What is less obvious about the proliferation of mobility is the sheer volume of exposure humans have with software. This in-depth experience with software, information, and general connectivity has changed human behavior - people now want to use software and interact with information - which has further had us welcome our work devices into our homes. At a less-than-conscious level, we were all ready, willing, and able to work from home when this pandemic hit. That’s probably why so many of us are working more than we ever did.
And talk about devices and homes, who could possibly be cooped-up with kids in their houses during a pandemic without iPads, iPhones and online video games consoles? These devices are keeping our homes sane right now. Joke all you want about telling them to go play outside, but the fact is our teenagers would all be conspiring to convene for in-person get-togethers if it weren’t for their ability to socialize virtually. Teenagers have an incredible sense of invincibility; a mere pandemic would not be enough to keep them isolated from one another. Video games and social media have been a key to helping them stay connected electronically through their devices and that’s really a good thing right now if the alternative is to meet in person.
#3 - Streaming
Video conferencing couldn’t have developed without bandwidth and internet infrastructure investment. Bandwidth capabilities in homes have shot up drastically as service providers switched to digital services a few years ago. Certainly, the internet is everywhere, that’s a given - but what has quietly taken place is a drastic overhaul and significant improvements to the technology of networks and the performance of the internet - giving us much greater capabilities to pave the way for a whole new kind of internet usage. And we haven’t even rolled out 5G yet...

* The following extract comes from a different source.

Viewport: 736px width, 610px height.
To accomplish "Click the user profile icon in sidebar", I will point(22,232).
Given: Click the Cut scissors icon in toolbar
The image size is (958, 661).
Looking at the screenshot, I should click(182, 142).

And here we are. Schools running classrooms online, work conference calls with a dozen folks, town hall meetings that have tens of thousands of users dialed in without a problem. It was a dream even 10 years ago. Skype, which became a verb (“I’ll skype you”) never really made it and was eclipsed by other products simply because skype came to the game too early (2003) before the infrastructure could really handle it. Zoom didn’t hit the street until 2013 and somehow became the golden child.
Streaming, in general, has changed drastically. In 2011, Netflix announced they were going to drop DVD shipping and move to a fully streaming format. Immediately, the internet blew up - 800,000 subscribers defected from the platform and they had to temporarily backpedal on their decision. Their user base was so skeptical of the transition to streaming they revolted. Today, their DVD service subscriptions are just 2M of their 180+Million subscribers worldwide - Streaming online is the new normal and that has made a huge impact.

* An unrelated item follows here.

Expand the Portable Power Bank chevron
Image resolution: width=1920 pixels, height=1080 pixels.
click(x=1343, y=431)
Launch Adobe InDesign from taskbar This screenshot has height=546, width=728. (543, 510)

Certainly, businesses have been able to conduct operations because of these video conferencing and streaming capabilities but let’s not forget the importance of video conferencing on schools. Aside from the criticality of education and ensuring our students continue their studies, how in the world would anyone be able to work from home if their kids couldn’t be “in school” over in the living room on the iPad?
The Cloud, Mobility, and Streaming Technologies are 3 key baselines to consider in your business and your software development efforts not only for business continuity reasons in a pandemic but for the future of your business. From a software development perspective, anything built today should take this into consideration.